My fun little project for now! Trying to collect all the right pieces if someone has them laying around let me know!  

It's cleaning up a lot better than I figured .


----------



## KevinBrick (Nov 30, 2017)

Looks nice!


----------



## KevinBrick (Nov 30, 2017)

ZE52414 said:


> View attachment 714672 View attachment 714673 My fun little project for now! Trying to collect all the right pieces if someone has them laying around let me know!
> 
> It's cleaning up a lot better than I figured .
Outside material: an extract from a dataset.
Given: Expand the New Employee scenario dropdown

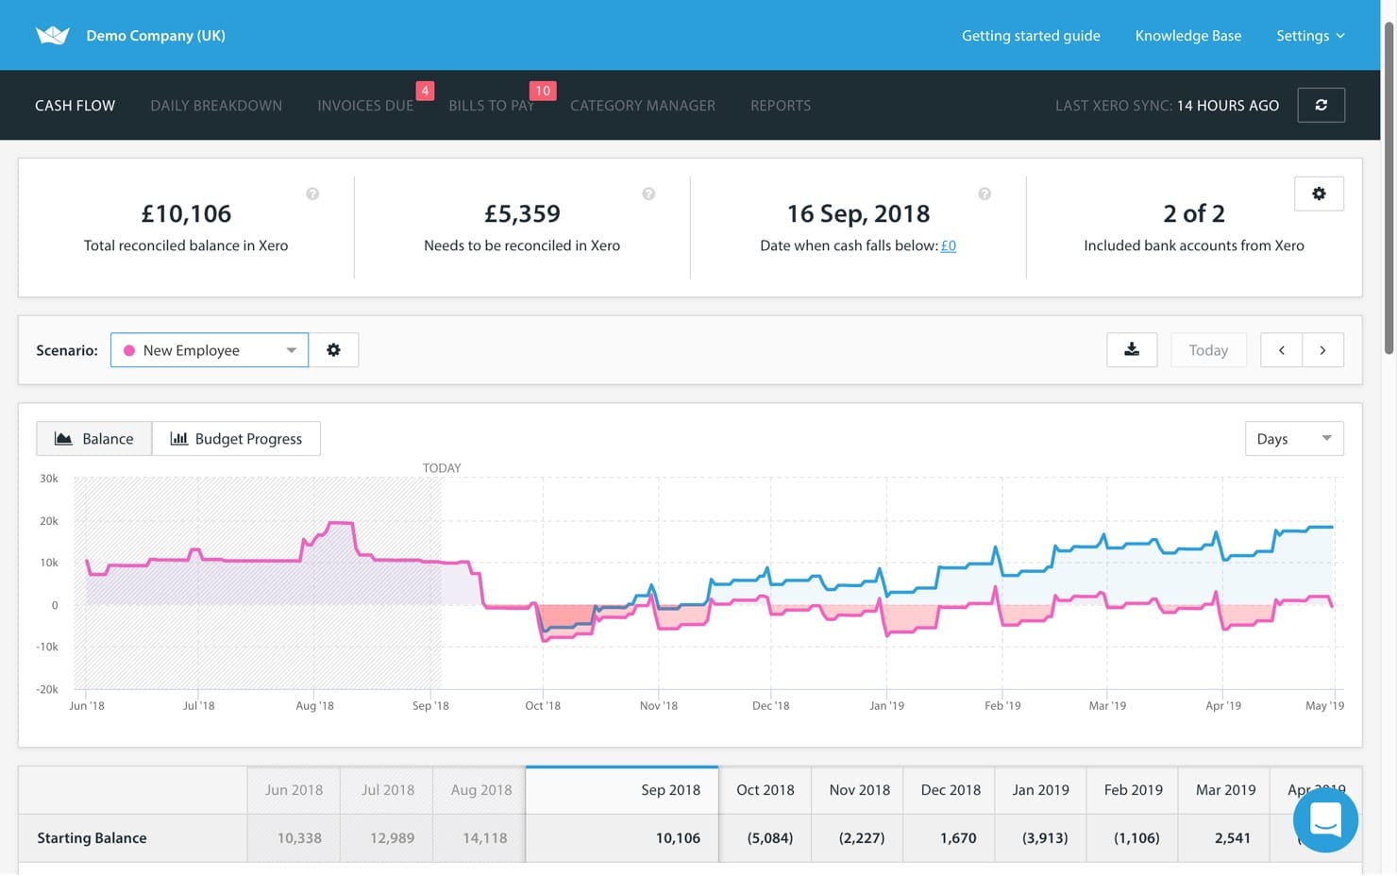Looking at the screenshot, I should tap(210, 350).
I think these are the grips you need ? 
https://m.ebay.com/itm/1960s-NOS-Sc...349804?hash=item544fc1bd2c:g:wtsAAOSw2GlXH274


----------



## GTs58 (Nov 30, 2017)

KevinBrick said:


> I think these are the grips you need ?
> https://m.ebay.com/itm/1960s-NOS-Sc...349804?hash=item544fc1bd2c:g:wtsAAOSw2GlXH274




Yep, that's what it needs. Colored glitter grips weren't around in 62.


----------



## ZE52414 (Dec 1, 2017)

KevinBrick said:


> I think these are the grips you need ?
> https://m.ebay.com/itm/1960s-NOS-Sc...349804?hash=item544fc1bd2c:g:wtsAAOSw2GlXH274



I don't think I can invest much more into this thing. Maybe if a tank pops up!! Thanks for looking out


----------



## KevinBrick (Dec 1, 2017)

KevinBrick said:


> I think these are the grips you need ?
> https://m.ebay.com/itm/1960s-NOS-Sc...349804?hash=item544fc1bd2c:g:wtsAAOSw2GlXH274



Price is a little steep but these grips are really hard to find.. you’ll be glad you did


----------



## ZE52414 (Dec 1, 2017)

100$ for a set of grips for a middleweight is crazy expensive wouldn't you say??? 
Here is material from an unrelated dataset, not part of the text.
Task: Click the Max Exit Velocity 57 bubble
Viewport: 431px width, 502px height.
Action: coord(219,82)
aleady picked up the seat, pedals, rear reflector. Lol. 


KevinBrick said:


> Price is a little steep but these grips are really hard to find.. you’ll be glad you did


----------



## KevinBrick (Dec 1, 2017)

ZE52414 said:


> 100$ for a set of grips for a middleweight is crazy expensive wouldn't you say???
> 
> aleady picked up the seat, pedals, rear reflector. Lol.




I paid $150 for these from a fellow caber and havn’t Seen another pair even for sale in this condition.. Mine is 61.. A little different style.. They just made these grips for a couple years also..


----------



## KevinBrick (Dec 1, 2017)

ZE52414 said:


> 100$ for a set of grips for a middleweight is crazy expensive wouldn't you say???
> 
> aleady picked up the seat, pedals, rear reflector. Lol.[/QUOTE
> the red paint would wear off the Schwinn lettering  with regular use and then they just look like the plain white ones which are pretty common.. I’ve seen partially worn ones come up for sale for around $45 but not in red.. Only black..


----------



## ZE52414 (Dec 1, 2017)

Dang that one is beautiful!


----------



## GTs58 (Dec 1, 2017)

[QUOTE="KevinBrick, post: 814266, member: 68221

I paid $150 for these from a fellow caber and havn’t Seen another pair even for sale in this condition.. Mine is 61.. A little different style.. They just made these grips for a couple years also..[/QUOTE]

Those were used in 1959. The 60 and later models came with the recessed teardrop grips even though they are illustrated in the 60-61 catalogs. One of the reasons why they are rare and hard to find.


----------